[Start of Attachment]

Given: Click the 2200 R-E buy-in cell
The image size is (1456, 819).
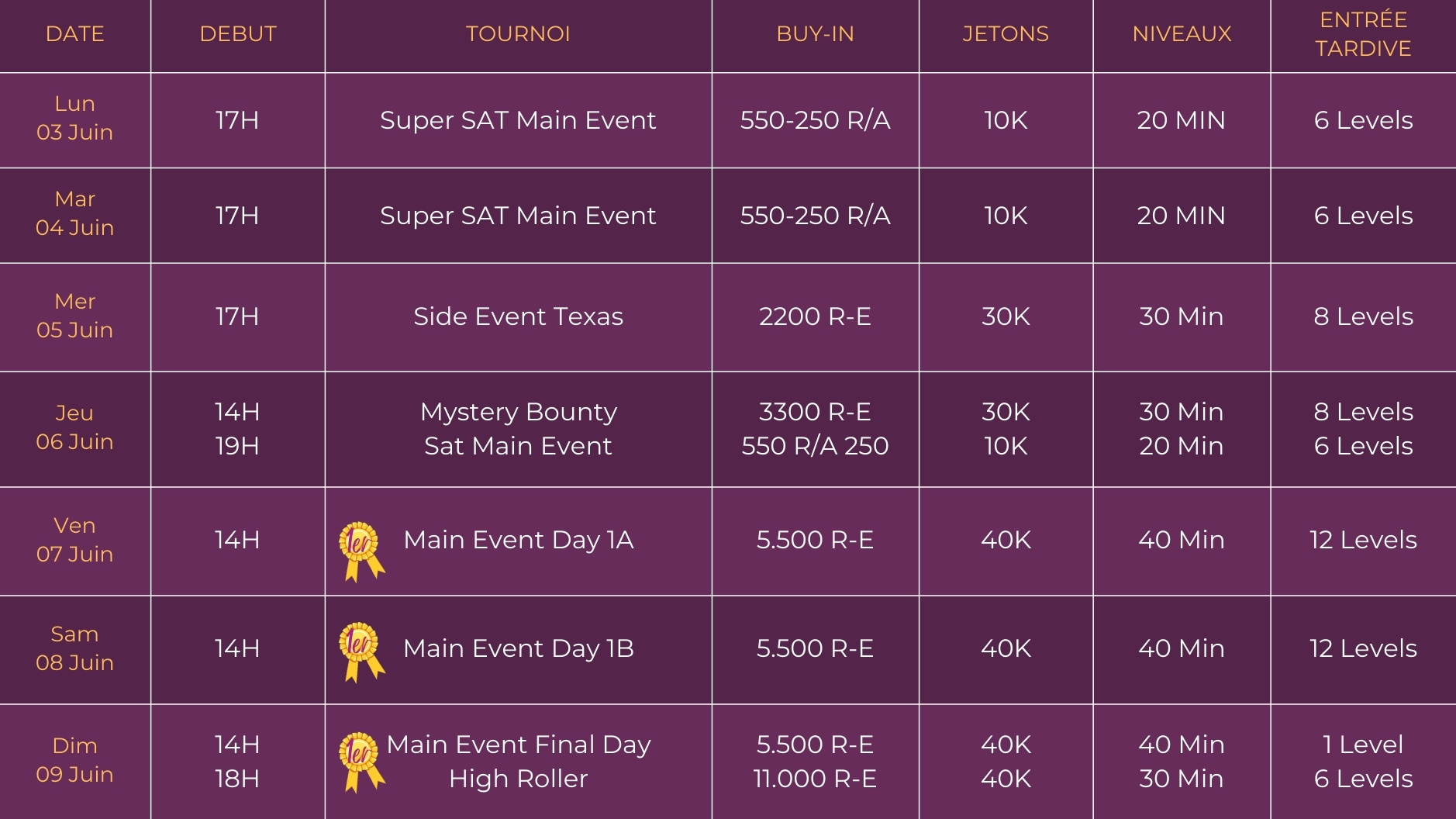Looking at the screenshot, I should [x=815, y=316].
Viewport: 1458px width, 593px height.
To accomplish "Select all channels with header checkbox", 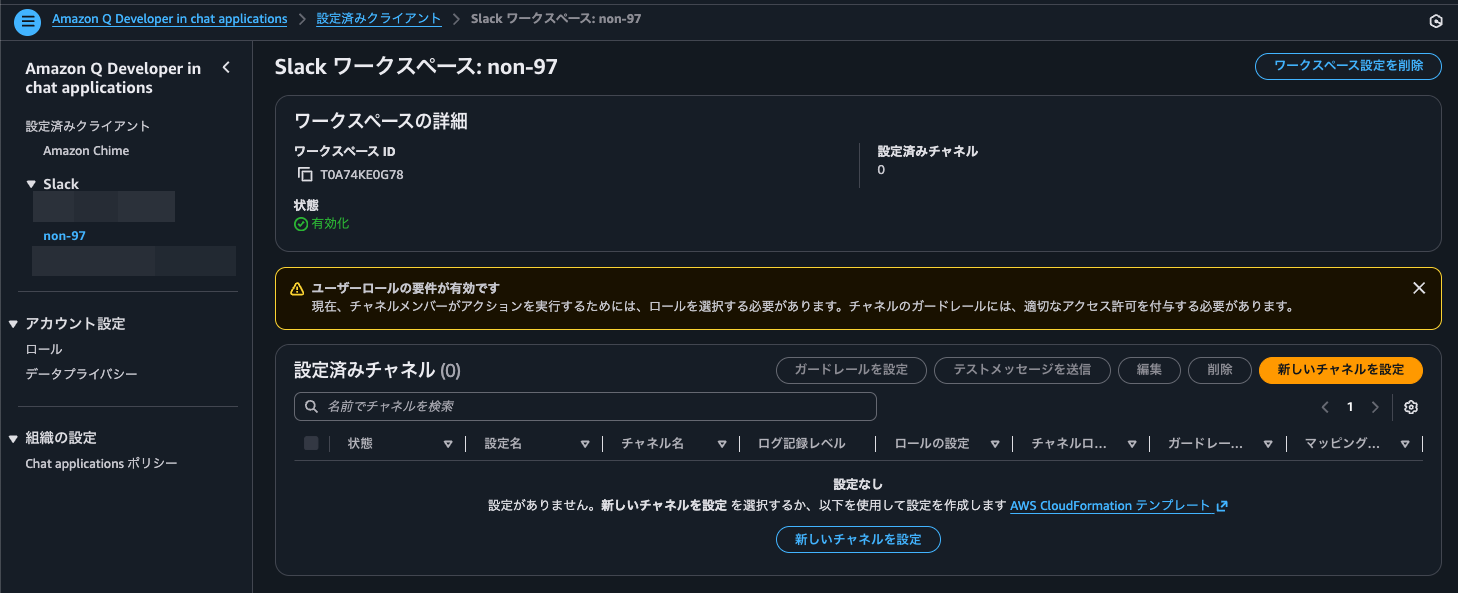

[End of Attachment]

- Work item
Skip the pictures; extract only the lines from the line with "The image size is (1456, 819)." through the final line of the material, exactly as they appear.

- Problem solution
The image size is (1456, 819).
Looking at the screenshot, I should [x=815, y=316].
Viewport: 1458px width, 593px height.
To accomplish "Select all channels with header checkbox", 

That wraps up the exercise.